TASK DETAILS: Every entry below should appear in the answer exactly as written, apart from the pictures.

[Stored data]
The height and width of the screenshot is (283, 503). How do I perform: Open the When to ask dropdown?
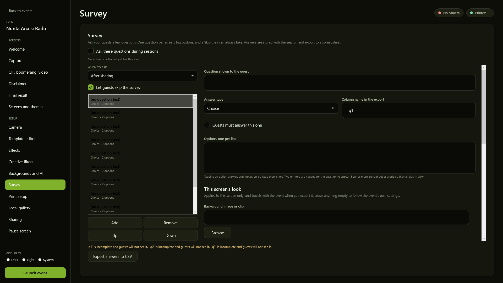tap(143, 76)
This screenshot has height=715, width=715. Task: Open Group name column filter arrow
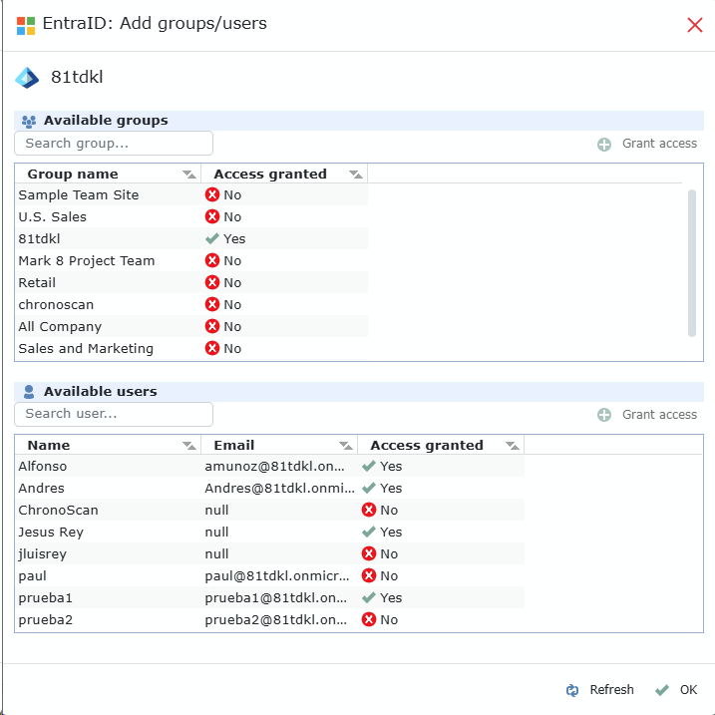[188, 175]
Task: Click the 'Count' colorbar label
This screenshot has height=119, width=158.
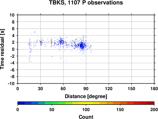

ANSWER TO THE EXERCISE:
The height and width of the screenshot is (283, 503). How do I perform: Open the When to ask dropdown?
tap(143, 76)
This screenshot has height=715, width=715. Task: Open Group name column filter arrow
[188, 175]
Task: Click the 'Count' colorbar label
This screenshot has height=119, width=158.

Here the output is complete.